The description so far has covered linkages from policy to activity and prices which are conceptually precise (even if they are sometimes hard to identify in practice).
In attempting to track the well-defined channels of transmission, there is a danger of missing the wood for the trees. Behaviour is greatly influenced, as well, by general perceptions of the overall economic environment, and policy will impinge on this. When investment decisions are being made, it is not only the cost of capital and cash flow that matter. Central to the investment decision is a forecast of the general economic climate in which the project will operate (‘business sentiment’ or ‘animal spirits’). This climate is influenced, not just via interest rates, but by perceptions about the stance of policy: do the authorities want the economy to grow faster, or are they trying to rein in excessive demand to help price stability?  This nebulous but potent policy link adds to the difficulty of calibrating monetary policy. For the mechanical links (such as the inter-temporal channel), the impact of policy might be expected to be smoothly incremental – 1 per cent interest increase has a certain effect, 2 per cent has twice the effect. Expectational channels might, however, be discontinuous – no effect following a couple of policy changes, then a further tweak of policy produces a large change in perceptions.
General perceptions about the stance of policy will be important, also, for inflation. The public's price expectations will be conditioned by their view on how serious the central bank is about achieving and maintaining price stability. Monetary policy actions (or, for that matter, inactions) will be interpreted by the public in this context, and have the potential to be a powerful and direct influence on prices. A central bank's reputation may well be enough to counter adverse influences: e.g. strong credibility would help maintain price stability even when there were potentially-inflationary demand or wage pressures. This thinking lies behind a good bit of the debate on what constitutes ‘best practice’ among central banks. A decade or so ago there was a hope that, if the monetary authorities made a sufficiently firm commitment to price stability (perhaps restricting their room for policy manoeuvre by a simple unambiguous price stability rule), this action would in itself significantly reduce price expectations. This is still an attractive idea, but the experience of the last decade has not lent much support to this view. In New Zealand, a firm and credible commitment to price stability was made in 1989. Graph 3 shows the usual sequence, familiar from the similar Australian experience – price expectations came down when (and only when) actual inflation fell. This is not to say that credibility is unimportant: only that it can't be bought cheaply. It is, at the same time, a fragile quality which can be easily lost. This may be another example where the rewards of virtue are small, but the punishment for neglect of reputation is high.

Directions -
Please answer these questions on the monetary policy passage:
(a) What two terms does it give for the forecast of the general economic climate that is central to investment decisions?
(b) For mechanical links, what effect is a 2 per cent interest increase expected to have compared with a 1 per cent increase?
(c) In what year did New Zealand make a firm and credible commitment to price stability?

Information supplied -
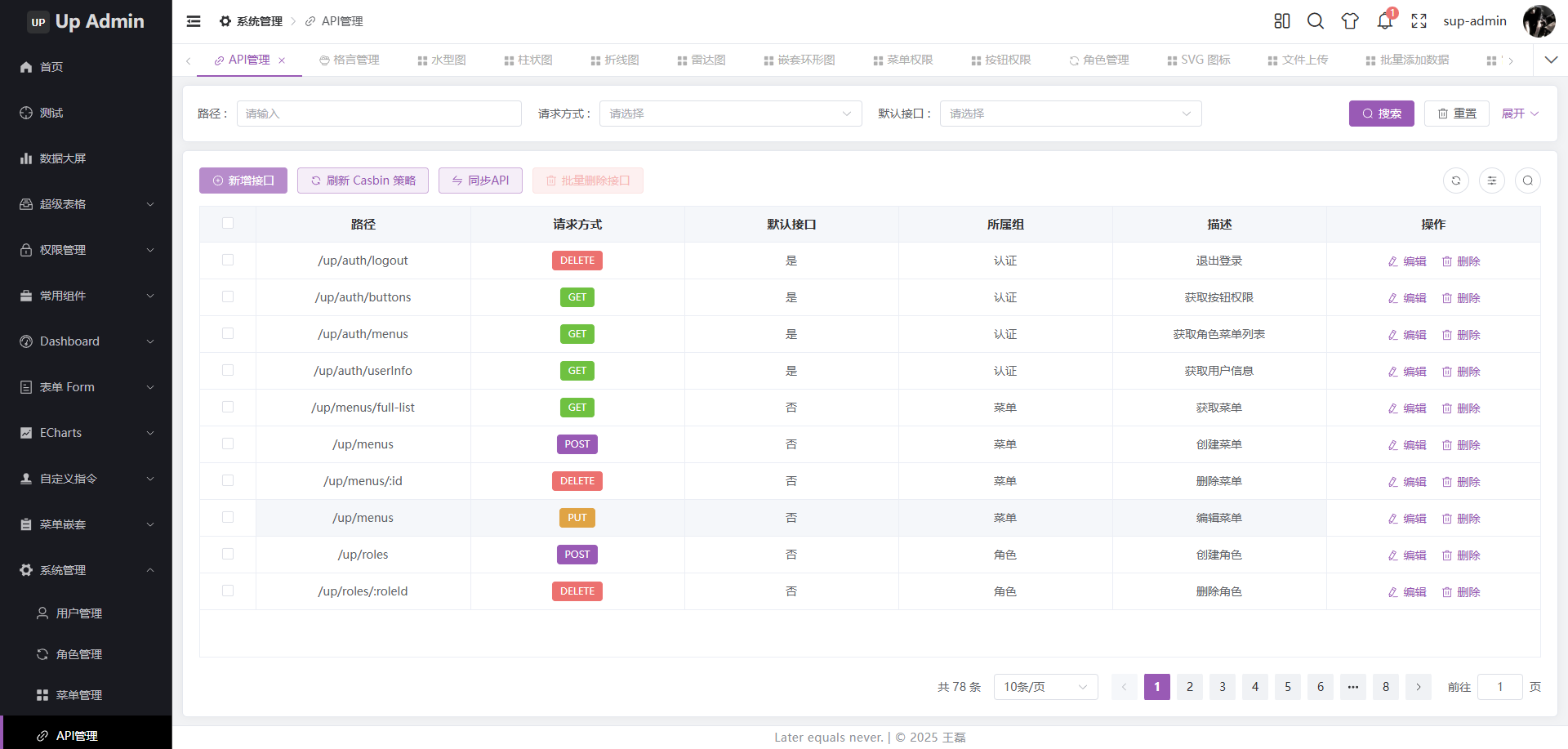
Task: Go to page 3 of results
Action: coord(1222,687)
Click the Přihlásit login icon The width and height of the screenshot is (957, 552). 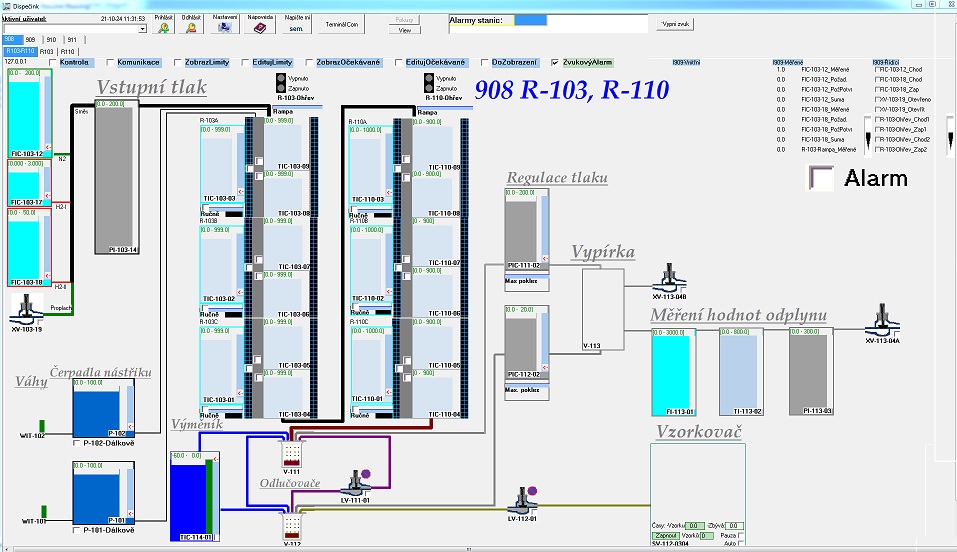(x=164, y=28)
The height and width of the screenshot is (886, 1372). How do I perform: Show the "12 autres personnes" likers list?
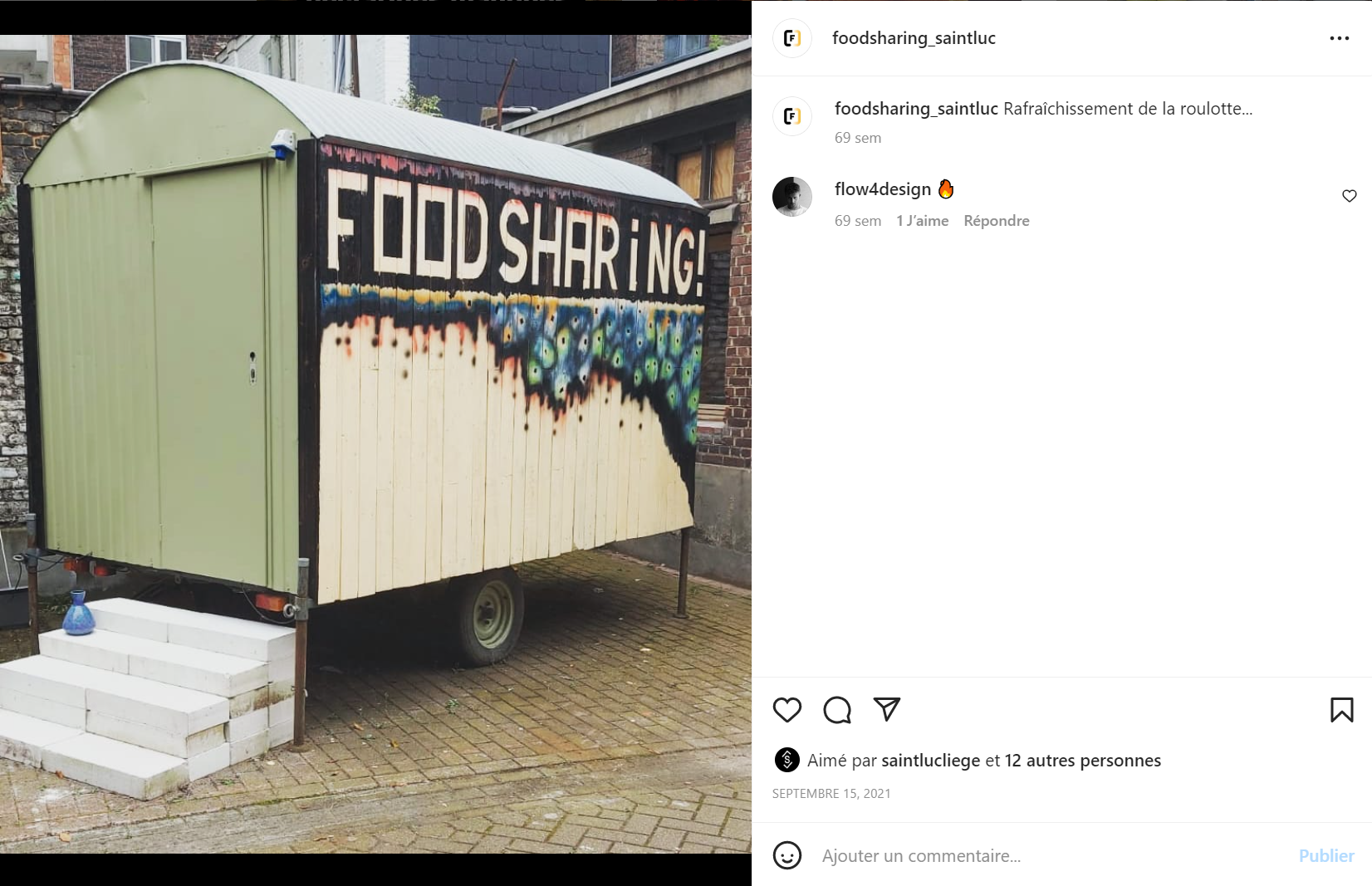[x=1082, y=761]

Exercise output -
(a) 'Business sentiment' or 'animal spirits'.
(b) Twice the effect.
(c) 1989.